Als kind, maar soms ook later in je leven, ontwikkel je onbewust manieren om met trauma om te gaan. Dit noemen we coping-, beschermings- of overlevingsmechanismen. Het is gedrag dat in de basis altijd een positieve intentie heeft. Het heeft je letterlijk beschermd op momenten dat je systeem overbelast was omdat je in fysiek of emotioneel gevaar was. Later in je leven blijf je hetzelfde gedrag meestal onbewust ook toepassen op nieuwe situaties.
Overlevingsmechanismen kunnen allerlei gezichten hebben. Ze zijn grofweg in te delen in vier categorieën:
- Vechten (fight): niet kunnen loslaten, manipulatie, controle, overtuigen, rebelsheid, piekeren, je snel aangevallen voelen, boos zijn, jezelf groter maken, jezelf bij voorbaat afkraken
- Vluchten (flight): in het hoofd zitten, niet voelen, rationaliseren, uit contact gaan, letterlijk weggaan, oppervlakkigheid, verslavingsgedrag, vermijden, ontkennen, slachtofferrol
- Pleasen (fawning): jezelf wegcijferen, gericht zijn op de ander, afhankelijkheid, overmatig helpen, anderen willen redden, perfectionisme, je beter voordoen dan je bent, aanpassen, geen grenzen aangeven, eigen behoeften en gevoelens onderdrukken, valse hoop, verhoogde alertheid
- Bevriezen (freeze): dissociëren, niet kunnen herinneren
Je zult er vast wel een aantal bij jezelf herkennen en misschien kun je er nog wel veel meer bedenken. De eerste drie categoriën hebben gemeen dat je onbewust een situatie zo probeert te manipuleren dat je er grip op krijgt. Bevriezen is de enige optie die overblijft zodra je je realiseert dat je machteloos bent.

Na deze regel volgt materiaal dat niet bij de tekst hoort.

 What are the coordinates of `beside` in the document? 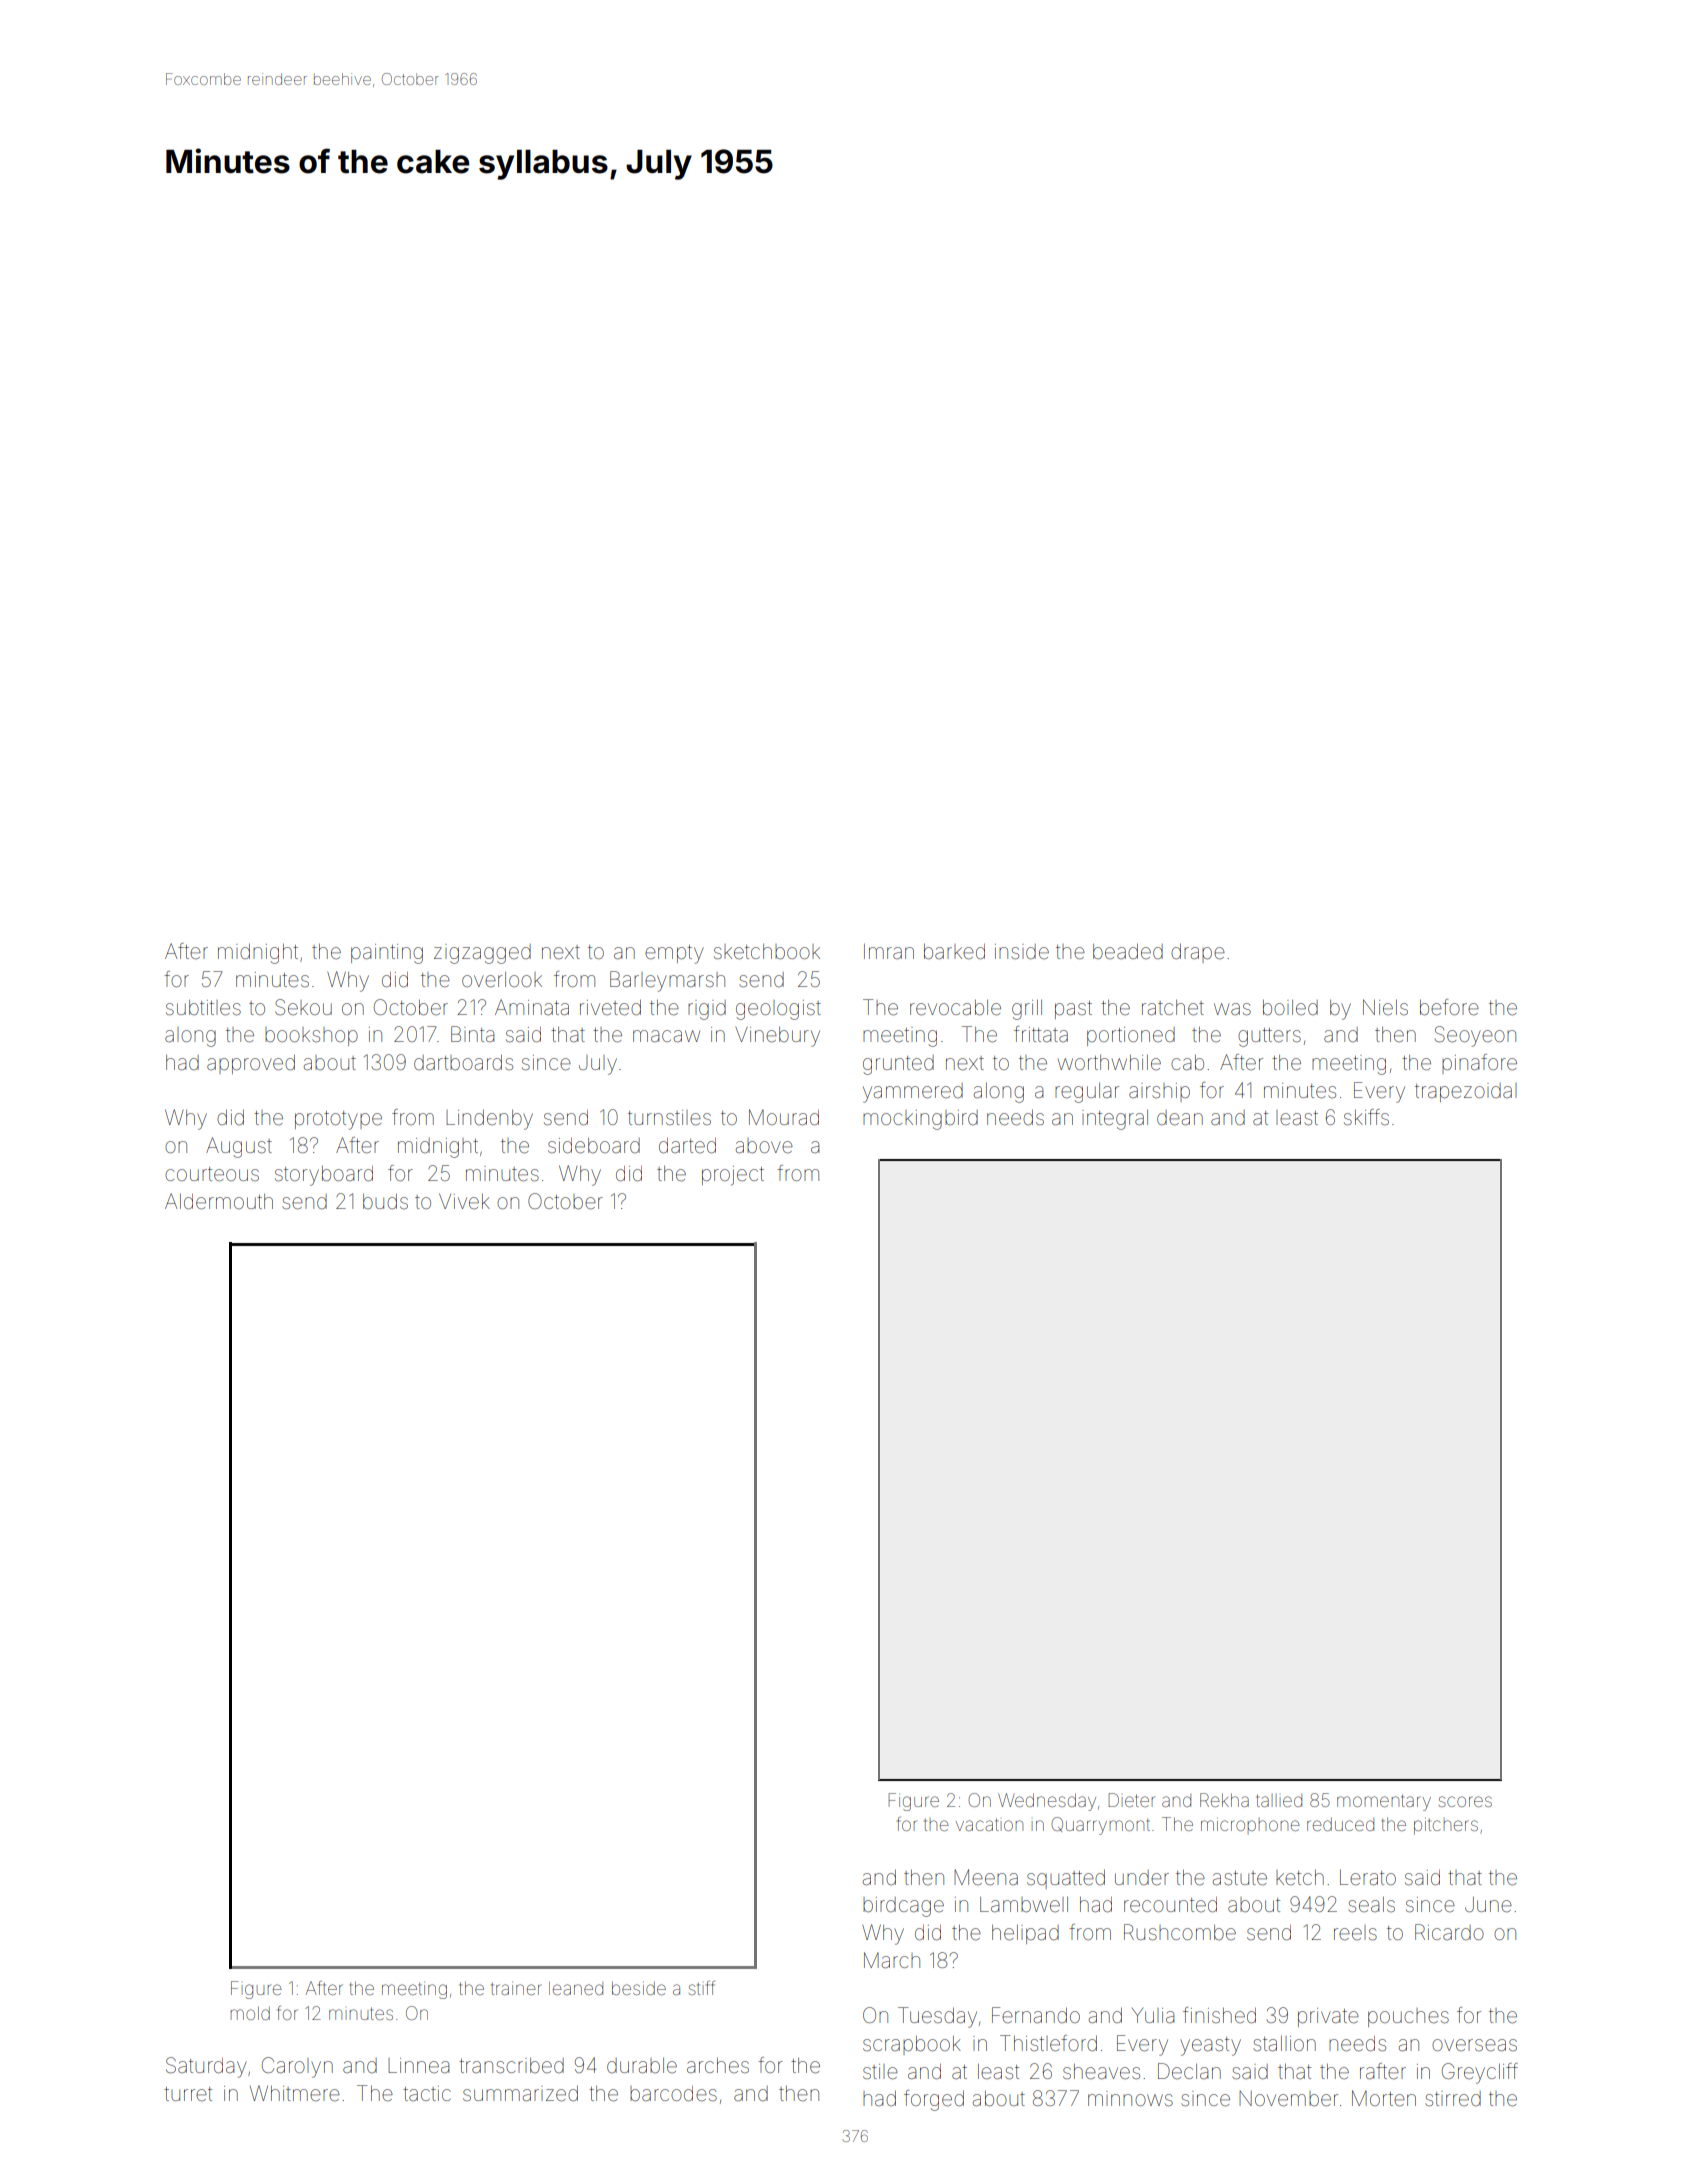 It's located at (639, 1988).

Waarom ontwikkelen we allemaal verschillende overlevingsmechanismen? Ten eerste speelt er een genetisch component mee. Ten tweede hebben we een lerend vermogen en trainen we onszelf om bepaalde mechanismen in te zetten als die in het verleden goed hebben gewerkt. Het goede nieuws is dat je jezelf dus ook weer iets anders kunt aanleren!
Overlevingsmechanismen zijn niet per definitie negatief. Vaak zijn je beste eigenschappen eruit voortgekomen. Het gaat om het ‘tè’! Goed werk leveren is bijvoorbeeld heel helpend, maar perfectionisme kan je aardig dwarszitten. En doorzettingsvermogen is een geweldige kwaliteit totdat je dingen niet meer kunt loslaten.
Het is de kunst om het ‘tè’ aan te pakken. Je mooie eigenschappen behouden, maar hetgeen je belemmert onder de loep te nemen. In mijn praktijk onderzoeken we wat jouw overlevingsmechanismen zijn en waar ze hun oorsprong hebben gevonden.